About this task
Omit the pictures and return exactly the stretch of the material below from the line with "The width and" through the line with "Given: Open the hamburger menu in the top bar".
START Data shown
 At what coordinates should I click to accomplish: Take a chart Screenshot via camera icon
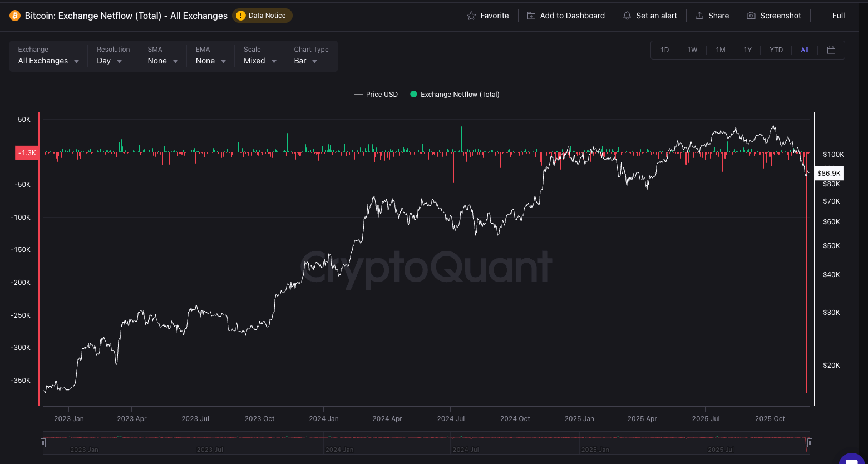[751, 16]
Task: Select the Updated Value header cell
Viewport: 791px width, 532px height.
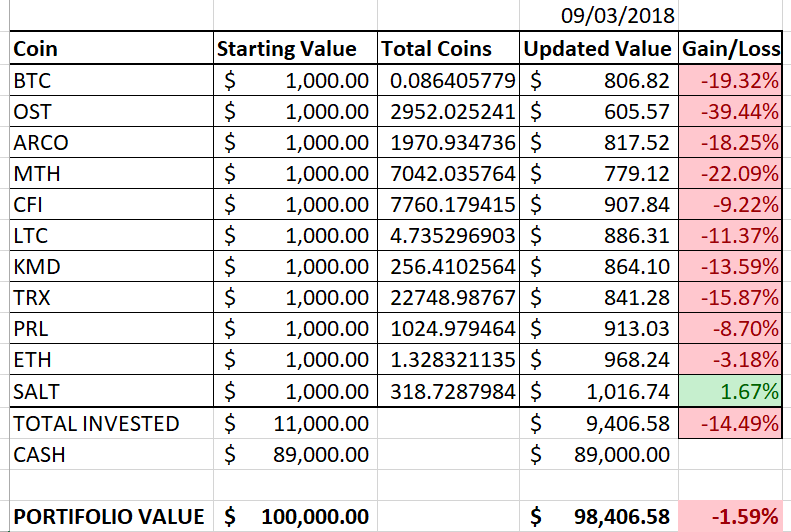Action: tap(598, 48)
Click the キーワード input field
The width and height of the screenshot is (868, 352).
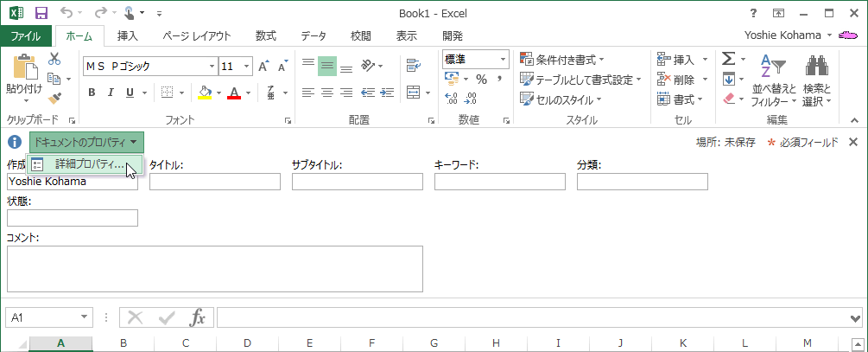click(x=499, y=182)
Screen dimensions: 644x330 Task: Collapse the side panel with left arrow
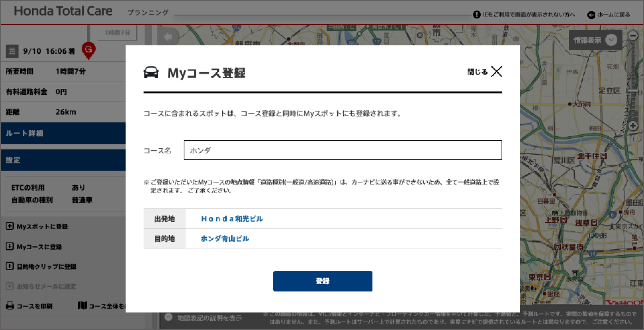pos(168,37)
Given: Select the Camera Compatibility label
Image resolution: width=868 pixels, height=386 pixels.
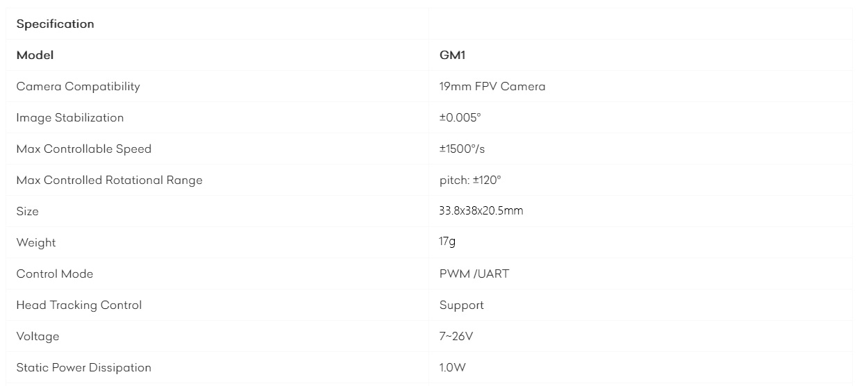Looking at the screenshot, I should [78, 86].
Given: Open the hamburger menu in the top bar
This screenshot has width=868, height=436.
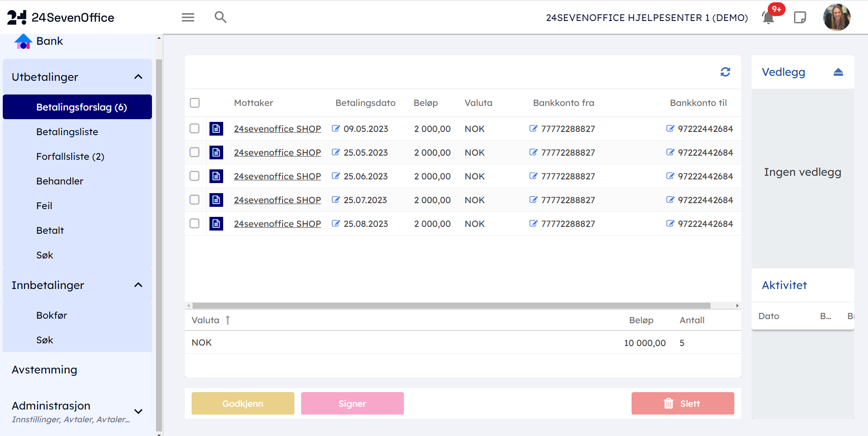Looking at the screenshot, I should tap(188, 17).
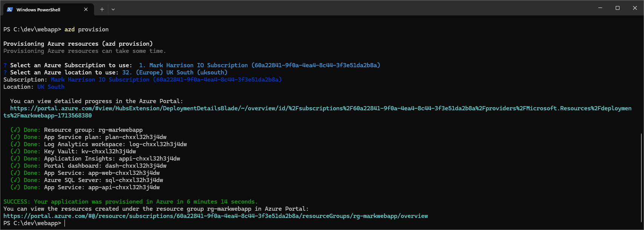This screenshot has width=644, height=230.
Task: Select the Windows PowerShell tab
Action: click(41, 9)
END Data shown
START Data shown
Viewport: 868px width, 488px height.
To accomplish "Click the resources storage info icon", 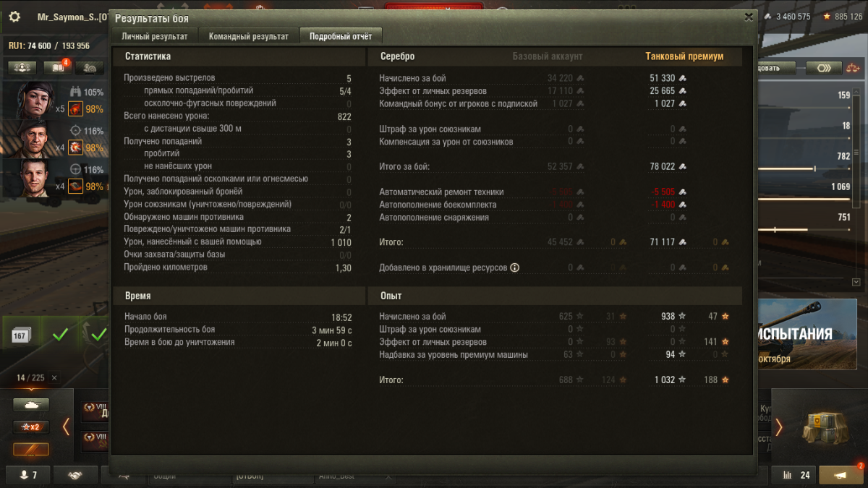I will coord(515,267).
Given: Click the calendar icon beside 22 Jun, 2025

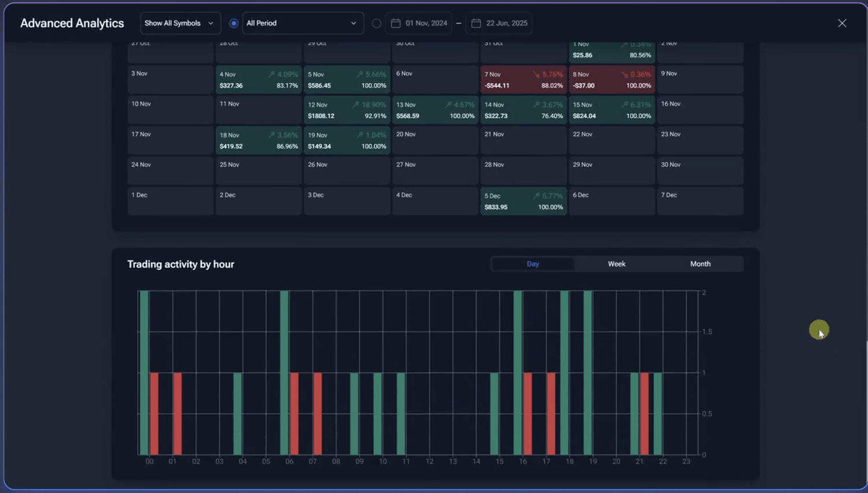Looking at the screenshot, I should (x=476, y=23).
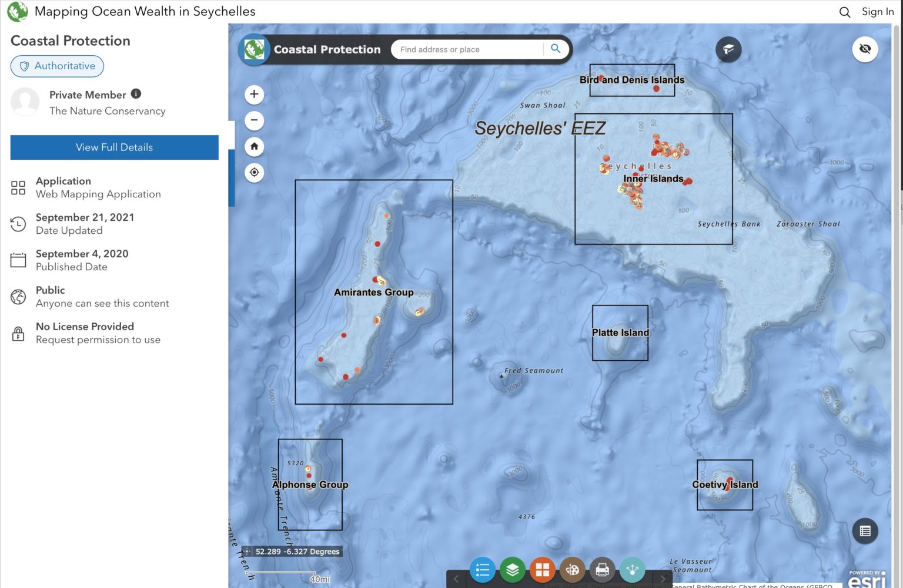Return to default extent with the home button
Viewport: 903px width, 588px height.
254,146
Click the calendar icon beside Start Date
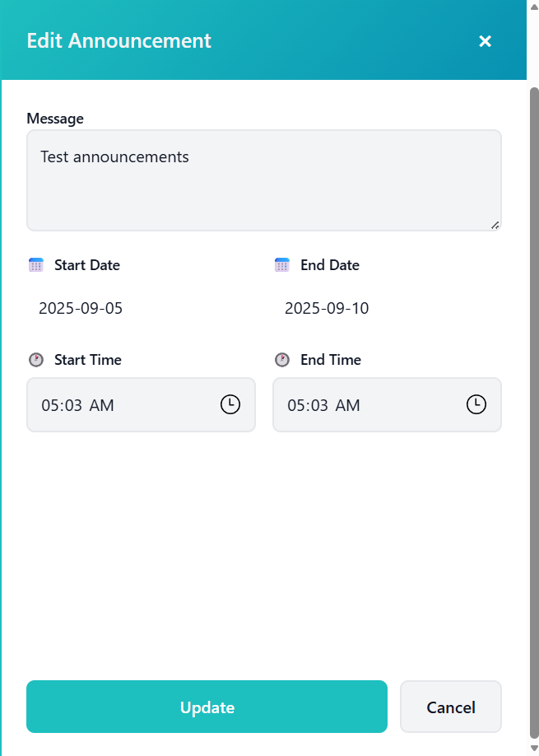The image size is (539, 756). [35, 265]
END Data shown
Answer box
The width and height of the screenshot is (868, 352).
click(x=499, y=182)
Screen dimensions: 644x330 Task: Collapse the side panel with left arrow
pos(168,37)
Given: Select the Camera Compatibility label
Image resolution: width=868 pixels, height=386 pixels.
Looking at the screenshot, I should [78, 86].
Given: Open the hamburger menu in the top bar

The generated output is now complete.